Do not come into my workplace and involve me in your schemes. You are welcome
to leave, now.”
The night
crawler held a hand over the piano keys. “But I haven’t been helped yet, and
you have not even seen her. She missed you while she was gone, and she misses
you still, every day.”
I felt the cold
descend on me and continue to descend, as though it were a current of water,
pushing and pulling at me. “I can think of only one person who-“
The bell at the
door rang, as it rarely did so late in the day. My daughter came in first, then
the umbrella, which she closed immediately. She wore the same green coat I had
last seen her in, and the same boots, though both looked darker now against her
pale skin. She came and put her hand on the night crawler’s arm. A ring
glittered on her finger and she smiled while my heart jerked erratically back
to life.
“Oh, papa,” she
said, “I hope he hasn’t been too much of a nuisance.

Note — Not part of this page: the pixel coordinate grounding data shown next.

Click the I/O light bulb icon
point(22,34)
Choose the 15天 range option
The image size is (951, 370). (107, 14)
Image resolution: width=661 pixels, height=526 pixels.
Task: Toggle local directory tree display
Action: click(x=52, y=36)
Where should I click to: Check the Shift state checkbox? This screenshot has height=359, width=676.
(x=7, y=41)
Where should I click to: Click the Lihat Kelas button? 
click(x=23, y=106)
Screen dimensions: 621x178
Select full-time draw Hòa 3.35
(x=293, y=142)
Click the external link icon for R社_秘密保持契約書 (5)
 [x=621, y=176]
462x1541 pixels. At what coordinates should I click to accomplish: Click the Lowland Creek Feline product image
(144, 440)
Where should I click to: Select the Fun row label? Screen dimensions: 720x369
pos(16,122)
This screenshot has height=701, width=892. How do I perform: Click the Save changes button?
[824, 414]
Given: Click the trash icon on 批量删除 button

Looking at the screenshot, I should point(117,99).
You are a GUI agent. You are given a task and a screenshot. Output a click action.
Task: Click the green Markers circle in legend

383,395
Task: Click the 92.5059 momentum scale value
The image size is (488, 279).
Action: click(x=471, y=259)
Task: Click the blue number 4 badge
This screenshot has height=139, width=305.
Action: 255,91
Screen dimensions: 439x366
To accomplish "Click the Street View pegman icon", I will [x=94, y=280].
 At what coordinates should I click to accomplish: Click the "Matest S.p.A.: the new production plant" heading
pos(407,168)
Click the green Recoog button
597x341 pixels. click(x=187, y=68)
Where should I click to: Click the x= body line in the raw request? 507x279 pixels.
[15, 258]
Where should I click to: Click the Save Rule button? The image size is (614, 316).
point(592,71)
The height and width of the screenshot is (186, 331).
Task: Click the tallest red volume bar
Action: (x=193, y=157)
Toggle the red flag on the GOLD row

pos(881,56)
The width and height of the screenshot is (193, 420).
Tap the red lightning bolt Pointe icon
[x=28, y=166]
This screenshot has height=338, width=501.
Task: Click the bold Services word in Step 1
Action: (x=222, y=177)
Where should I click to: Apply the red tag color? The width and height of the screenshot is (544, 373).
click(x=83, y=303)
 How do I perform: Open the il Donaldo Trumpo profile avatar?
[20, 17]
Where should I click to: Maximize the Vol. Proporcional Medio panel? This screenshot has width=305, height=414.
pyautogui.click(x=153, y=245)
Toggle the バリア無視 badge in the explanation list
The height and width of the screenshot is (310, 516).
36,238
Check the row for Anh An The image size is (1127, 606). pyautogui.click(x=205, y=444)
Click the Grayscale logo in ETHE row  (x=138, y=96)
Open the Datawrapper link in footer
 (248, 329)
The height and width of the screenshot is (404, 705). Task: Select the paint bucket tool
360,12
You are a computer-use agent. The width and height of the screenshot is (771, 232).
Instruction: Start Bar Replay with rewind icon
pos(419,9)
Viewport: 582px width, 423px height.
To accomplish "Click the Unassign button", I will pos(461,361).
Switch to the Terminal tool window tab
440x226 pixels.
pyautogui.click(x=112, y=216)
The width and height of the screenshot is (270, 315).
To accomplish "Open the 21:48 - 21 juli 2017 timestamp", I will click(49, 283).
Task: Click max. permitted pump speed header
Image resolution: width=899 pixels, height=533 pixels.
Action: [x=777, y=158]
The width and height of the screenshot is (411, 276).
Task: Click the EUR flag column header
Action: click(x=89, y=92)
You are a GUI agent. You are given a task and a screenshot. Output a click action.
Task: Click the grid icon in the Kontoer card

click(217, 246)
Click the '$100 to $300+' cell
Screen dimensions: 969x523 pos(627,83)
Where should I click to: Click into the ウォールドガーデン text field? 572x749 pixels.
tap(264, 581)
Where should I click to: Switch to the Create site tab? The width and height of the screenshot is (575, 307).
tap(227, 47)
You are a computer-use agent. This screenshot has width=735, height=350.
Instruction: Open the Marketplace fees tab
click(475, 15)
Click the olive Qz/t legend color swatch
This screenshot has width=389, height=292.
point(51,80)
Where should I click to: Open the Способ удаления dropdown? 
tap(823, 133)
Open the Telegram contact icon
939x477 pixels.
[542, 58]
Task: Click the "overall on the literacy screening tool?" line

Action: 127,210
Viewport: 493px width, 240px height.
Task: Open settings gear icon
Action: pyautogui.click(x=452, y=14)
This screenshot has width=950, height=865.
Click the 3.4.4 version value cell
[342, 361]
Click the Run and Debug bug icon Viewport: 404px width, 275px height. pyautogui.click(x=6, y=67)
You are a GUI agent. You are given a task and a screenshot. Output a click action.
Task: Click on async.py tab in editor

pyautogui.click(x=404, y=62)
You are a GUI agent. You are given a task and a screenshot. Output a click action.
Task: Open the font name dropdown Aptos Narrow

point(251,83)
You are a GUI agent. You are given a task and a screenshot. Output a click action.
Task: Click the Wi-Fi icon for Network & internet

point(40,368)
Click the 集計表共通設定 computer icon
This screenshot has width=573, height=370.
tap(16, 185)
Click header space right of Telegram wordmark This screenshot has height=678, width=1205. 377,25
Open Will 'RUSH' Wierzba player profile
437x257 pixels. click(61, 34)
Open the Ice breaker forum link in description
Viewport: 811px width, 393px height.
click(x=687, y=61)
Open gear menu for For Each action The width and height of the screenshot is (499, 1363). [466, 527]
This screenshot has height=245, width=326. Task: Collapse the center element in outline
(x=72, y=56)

David talks and talks, but
his ideas are a good investment, I think.”
“Like myself,”
David said. Never had I seen a snake smile wider. “I was getting around to
telling your father that you had already decided so, and we plan to make it
official as soon as you can walk in the sun again.”
“Oh, papa.” My
daughter held her umbrella against her chest. “Please. It’s summer, after all.
You don’t want me to miss all of it, do you?”